═══ Listed records ═══

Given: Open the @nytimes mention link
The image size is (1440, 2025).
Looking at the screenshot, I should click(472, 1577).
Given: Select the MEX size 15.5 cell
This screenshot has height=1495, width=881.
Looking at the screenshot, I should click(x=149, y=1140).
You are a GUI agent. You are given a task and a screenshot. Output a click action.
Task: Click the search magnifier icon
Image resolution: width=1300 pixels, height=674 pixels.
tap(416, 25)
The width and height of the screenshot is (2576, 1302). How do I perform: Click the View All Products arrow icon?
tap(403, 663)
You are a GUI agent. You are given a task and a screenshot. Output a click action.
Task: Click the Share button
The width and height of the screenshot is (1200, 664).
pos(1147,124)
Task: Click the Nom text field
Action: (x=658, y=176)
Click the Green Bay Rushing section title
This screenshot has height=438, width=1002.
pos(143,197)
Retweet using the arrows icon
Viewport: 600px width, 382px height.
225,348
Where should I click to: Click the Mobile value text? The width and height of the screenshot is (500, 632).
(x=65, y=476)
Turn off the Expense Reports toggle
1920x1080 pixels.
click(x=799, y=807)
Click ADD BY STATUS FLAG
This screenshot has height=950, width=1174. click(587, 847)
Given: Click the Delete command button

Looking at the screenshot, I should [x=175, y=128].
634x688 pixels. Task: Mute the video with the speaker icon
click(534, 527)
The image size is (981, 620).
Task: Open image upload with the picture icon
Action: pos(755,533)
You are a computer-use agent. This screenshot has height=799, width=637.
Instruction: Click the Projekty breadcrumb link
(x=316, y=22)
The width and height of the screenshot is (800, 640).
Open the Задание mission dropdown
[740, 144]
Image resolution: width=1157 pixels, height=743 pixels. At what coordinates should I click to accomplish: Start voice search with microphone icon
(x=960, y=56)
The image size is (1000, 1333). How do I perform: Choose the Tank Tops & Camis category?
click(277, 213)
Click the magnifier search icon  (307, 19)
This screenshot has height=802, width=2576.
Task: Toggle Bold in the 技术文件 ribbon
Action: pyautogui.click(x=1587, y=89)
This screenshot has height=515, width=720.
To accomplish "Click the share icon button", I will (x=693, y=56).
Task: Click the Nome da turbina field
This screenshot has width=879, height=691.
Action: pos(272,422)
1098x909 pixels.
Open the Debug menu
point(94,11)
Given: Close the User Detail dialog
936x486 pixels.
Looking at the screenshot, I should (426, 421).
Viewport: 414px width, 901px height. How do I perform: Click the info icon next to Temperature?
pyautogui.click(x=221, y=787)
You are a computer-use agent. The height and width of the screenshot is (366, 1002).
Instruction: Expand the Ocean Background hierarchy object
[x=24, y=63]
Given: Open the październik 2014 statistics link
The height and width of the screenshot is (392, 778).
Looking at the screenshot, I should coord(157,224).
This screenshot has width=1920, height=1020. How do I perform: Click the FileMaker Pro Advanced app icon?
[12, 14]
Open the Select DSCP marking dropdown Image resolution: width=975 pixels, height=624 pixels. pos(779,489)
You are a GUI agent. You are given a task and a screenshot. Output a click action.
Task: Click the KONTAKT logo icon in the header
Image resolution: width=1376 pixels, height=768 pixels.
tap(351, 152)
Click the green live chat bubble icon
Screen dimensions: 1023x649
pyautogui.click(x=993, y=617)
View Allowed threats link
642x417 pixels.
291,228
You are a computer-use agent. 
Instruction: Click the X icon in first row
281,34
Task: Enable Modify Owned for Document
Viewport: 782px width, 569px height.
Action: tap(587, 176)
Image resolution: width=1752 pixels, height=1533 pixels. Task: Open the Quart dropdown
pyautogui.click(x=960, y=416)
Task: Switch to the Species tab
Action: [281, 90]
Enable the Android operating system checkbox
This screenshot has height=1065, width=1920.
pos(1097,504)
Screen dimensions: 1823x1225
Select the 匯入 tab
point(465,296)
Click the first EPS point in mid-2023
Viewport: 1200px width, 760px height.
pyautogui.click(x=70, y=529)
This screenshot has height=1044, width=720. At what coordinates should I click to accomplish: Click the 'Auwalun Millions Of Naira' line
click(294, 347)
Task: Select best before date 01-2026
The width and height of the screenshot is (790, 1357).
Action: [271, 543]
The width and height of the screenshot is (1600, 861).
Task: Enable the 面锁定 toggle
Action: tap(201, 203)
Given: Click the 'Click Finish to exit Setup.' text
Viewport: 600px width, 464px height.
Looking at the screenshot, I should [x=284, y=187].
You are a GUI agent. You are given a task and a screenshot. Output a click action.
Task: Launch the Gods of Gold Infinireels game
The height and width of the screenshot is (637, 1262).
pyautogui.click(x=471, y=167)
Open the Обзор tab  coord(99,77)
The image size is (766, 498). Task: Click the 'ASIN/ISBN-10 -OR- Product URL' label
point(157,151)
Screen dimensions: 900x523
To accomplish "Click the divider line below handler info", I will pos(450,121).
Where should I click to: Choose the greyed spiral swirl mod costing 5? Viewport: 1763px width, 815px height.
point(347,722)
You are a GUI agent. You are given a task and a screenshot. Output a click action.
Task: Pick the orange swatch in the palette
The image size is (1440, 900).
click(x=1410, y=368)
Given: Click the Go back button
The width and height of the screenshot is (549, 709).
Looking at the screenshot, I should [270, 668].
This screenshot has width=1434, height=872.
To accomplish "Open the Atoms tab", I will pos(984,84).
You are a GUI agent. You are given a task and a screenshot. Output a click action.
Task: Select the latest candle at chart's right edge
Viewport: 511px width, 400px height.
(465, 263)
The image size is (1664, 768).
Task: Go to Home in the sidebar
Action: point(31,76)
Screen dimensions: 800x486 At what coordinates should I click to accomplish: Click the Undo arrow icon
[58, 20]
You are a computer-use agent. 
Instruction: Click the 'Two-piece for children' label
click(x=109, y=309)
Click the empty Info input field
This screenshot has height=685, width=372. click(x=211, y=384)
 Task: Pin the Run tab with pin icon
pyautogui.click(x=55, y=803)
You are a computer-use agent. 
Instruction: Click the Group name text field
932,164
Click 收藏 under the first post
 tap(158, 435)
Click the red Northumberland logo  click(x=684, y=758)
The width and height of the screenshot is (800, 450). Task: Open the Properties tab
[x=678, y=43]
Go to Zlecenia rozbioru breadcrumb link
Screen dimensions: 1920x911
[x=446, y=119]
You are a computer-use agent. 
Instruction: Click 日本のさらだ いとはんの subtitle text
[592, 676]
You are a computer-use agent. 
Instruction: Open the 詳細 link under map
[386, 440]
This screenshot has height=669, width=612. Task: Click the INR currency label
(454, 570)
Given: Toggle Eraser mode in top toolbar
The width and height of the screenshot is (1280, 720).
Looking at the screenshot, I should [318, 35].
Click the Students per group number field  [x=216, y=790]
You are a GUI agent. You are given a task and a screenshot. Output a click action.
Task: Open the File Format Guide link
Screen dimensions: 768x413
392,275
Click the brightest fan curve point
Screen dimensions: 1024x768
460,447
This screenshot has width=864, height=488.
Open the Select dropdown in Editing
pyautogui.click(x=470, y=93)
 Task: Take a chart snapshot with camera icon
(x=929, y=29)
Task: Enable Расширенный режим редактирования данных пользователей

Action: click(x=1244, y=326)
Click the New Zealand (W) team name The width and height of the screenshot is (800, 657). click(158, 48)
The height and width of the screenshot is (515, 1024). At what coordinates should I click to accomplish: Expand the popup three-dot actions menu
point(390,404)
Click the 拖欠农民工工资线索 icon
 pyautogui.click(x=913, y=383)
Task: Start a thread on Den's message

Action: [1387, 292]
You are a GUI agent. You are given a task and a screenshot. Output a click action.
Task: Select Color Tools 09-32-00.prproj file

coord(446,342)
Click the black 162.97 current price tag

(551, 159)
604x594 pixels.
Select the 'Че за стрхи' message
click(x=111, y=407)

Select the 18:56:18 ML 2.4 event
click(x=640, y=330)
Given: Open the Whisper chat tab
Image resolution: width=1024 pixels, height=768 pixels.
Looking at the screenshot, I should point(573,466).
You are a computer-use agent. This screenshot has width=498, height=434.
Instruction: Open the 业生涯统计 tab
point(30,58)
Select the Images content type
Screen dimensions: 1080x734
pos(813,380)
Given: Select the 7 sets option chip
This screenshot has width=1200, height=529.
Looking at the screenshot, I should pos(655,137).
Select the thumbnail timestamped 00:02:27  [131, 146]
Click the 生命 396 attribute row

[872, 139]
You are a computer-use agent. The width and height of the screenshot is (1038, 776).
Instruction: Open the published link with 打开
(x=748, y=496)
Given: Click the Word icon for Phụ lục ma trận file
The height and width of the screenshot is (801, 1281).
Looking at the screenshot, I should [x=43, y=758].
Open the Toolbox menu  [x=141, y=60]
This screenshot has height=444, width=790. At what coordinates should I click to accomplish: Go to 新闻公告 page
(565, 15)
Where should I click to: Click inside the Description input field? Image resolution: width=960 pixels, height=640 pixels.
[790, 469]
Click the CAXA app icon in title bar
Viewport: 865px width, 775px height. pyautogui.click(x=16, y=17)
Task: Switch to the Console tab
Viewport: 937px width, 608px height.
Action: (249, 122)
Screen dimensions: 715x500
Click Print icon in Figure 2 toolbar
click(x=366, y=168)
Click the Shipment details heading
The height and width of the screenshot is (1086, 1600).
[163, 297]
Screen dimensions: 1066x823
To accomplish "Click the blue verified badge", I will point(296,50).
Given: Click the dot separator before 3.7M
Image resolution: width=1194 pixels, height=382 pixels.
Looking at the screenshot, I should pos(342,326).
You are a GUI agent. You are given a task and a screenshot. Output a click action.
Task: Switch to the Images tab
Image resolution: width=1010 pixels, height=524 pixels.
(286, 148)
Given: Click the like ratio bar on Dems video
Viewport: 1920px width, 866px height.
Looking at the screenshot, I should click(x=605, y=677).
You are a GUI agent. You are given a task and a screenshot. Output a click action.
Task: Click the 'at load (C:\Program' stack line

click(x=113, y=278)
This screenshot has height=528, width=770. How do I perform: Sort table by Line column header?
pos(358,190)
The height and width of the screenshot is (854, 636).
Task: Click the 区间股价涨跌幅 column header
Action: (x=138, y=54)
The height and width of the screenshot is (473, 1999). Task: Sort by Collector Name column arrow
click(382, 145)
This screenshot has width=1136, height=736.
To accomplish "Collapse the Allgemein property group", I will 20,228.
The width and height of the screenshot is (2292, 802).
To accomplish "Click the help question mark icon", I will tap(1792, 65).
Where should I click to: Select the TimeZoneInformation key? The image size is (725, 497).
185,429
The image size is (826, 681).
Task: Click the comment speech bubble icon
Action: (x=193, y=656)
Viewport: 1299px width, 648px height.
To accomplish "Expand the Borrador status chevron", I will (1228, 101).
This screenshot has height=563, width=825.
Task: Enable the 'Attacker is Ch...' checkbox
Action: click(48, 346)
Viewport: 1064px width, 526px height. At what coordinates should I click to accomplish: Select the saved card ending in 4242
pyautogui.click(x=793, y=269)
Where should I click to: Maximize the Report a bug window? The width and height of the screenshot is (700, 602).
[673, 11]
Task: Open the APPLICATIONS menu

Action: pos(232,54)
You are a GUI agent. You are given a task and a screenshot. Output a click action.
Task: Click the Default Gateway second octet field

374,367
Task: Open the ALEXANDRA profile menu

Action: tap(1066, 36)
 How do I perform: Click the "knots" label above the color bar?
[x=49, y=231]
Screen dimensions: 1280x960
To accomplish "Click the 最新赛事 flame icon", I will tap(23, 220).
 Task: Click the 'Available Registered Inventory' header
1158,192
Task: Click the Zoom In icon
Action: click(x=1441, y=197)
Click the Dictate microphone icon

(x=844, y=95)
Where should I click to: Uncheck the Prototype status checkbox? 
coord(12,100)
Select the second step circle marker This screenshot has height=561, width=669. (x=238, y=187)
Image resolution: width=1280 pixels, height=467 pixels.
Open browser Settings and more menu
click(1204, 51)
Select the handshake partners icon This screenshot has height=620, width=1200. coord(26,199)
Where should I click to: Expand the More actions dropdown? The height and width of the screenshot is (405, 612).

═══

→ **Task**
Set down the lines of the records exactly, from the first one through the line containing "Task: Click the search magnifier icon", and add nothing else.

→ **Response to this exercise**
Given: Open the @nytimes mention link
The image size is (1440, 2025).
Looking at the screenshot, I should click(472, 1577).
Given: Select the MEX size 15.5 cell
This screenshot has height=1495, width=881.
Looking at the screenshot, I should click(x=149, y=1140).
You are a GUI agent. You are given a task and a screenshot. Output a click action.
Task: Click the search magnifier icon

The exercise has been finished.